I hope you can help me.

I am currently in that very sad time of ones life where I must write a dissertation.

My dissertation is looking at how we can widen participation in equestrian sport to reduce the somewhat elitist image it has in the UK.

If you could take the time out of your day to do my *VERY QUICK* questionnaire I would be forever in your debt. (So to speak!)

Please note: The questionnaire is only relevant to those who ride or have an interest in riding but *DO NOT* own their own horse.

Thanks in advance! 

https://www.surveymonkey.com/s/P3RQH6J


----------



## ameliajane (Mar 26, 2011)

Done! 
Last question is a bit confusing. I decided i wanted to ride and then used internet to find a riding school - not sure if that is what the question means..?


----------



## lymorelynn (Oct 4, 2008)

Done but question about where I ride does not cover my circumstances as I generally hack out in the New Forest - public land.


----------



## Valanita (Apr 13, 2010)

lymorelynn said:


> Done but question about where I ride does not cover my circumstances as I generally hack out in the New Forest - public land.


Same here.
I hacked out private owners horses on Dartmoor lanes, on the moor, or rode in their paddock, the latter rarely.

Last question as well. I worked in a riding school, applied for the job & got it.


----------



## Picklelily (Jan 2, 2013)

The questionnaire doesn't really cover me.
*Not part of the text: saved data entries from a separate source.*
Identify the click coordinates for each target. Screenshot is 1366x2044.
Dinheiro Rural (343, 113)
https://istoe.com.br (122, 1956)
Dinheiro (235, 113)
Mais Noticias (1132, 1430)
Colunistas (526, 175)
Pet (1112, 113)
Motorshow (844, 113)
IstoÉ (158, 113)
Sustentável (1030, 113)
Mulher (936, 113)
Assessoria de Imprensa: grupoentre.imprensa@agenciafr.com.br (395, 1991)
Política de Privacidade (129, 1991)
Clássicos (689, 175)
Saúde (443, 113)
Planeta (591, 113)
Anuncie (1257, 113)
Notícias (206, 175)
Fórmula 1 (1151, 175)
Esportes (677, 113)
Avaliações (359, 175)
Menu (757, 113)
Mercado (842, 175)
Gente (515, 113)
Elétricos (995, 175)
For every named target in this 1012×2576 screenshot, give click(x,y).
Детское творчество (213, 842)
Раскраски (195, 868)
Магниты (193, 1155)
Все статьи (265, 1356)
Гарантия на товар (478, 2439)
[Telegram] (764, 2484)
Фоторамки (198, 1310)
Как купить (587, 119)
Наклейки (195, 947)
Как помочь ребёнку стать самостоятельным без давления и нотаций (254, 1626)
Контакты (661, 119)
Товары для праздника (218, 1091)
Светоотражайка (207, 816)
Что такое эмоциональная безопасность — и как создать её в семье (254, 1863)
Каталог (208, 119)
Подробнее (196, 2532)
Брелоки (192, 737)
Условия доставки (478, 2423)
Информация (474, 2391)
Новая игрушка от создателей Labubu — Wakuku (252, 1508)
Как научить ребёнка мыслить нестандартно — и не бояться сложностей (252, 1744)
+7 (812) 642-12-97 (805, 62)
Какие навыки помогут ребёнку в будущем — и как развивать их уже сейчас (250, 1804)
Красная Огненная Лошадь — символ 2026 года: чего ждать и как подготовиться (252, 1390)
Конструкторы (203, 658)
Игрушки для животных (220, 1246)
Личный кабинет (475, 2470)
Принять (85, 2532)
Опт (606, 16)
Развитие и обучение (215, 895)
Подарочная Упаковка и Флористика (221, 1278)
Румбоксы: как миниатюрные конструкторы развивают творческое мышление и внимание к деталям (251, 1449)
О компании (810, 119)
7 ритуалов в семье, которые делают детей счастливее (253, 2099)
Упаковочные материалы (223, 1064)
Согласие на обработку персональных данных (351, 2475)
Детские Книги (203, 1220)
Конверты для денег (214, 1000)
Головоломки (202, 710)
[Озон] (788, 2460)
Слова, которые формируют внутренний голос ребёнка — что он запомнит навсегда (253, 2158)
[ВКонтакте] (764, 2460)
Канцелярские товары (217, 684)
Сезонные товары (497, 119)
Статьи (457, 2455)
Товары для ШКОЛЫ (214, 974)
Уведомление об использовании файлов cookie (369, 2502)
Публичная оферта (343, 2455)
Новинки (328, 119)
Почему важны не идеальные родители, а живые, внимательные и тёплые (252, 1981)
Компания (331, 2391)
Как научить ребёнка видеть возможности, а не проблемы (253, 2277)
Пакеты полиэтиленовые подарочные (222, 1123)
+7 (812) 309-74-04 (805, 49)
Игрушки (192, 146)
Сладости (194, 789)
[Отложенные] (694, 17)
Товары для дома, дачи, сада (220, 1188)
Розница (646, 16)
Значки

Question 3 I'm not riding at the moment due to health issues,

Question 7 I would ride anytime not just morning etc. Riding would be whenever I had the opportunity.

I notice you don't include spending time with horses but don't ride.

Also question 10 would be have been have been involved in riding since a small child, so none of them applied.


----------



## Ingrid25 (Oct 1, 2011)

done
didnt really all apply to me but i did it anyway


----------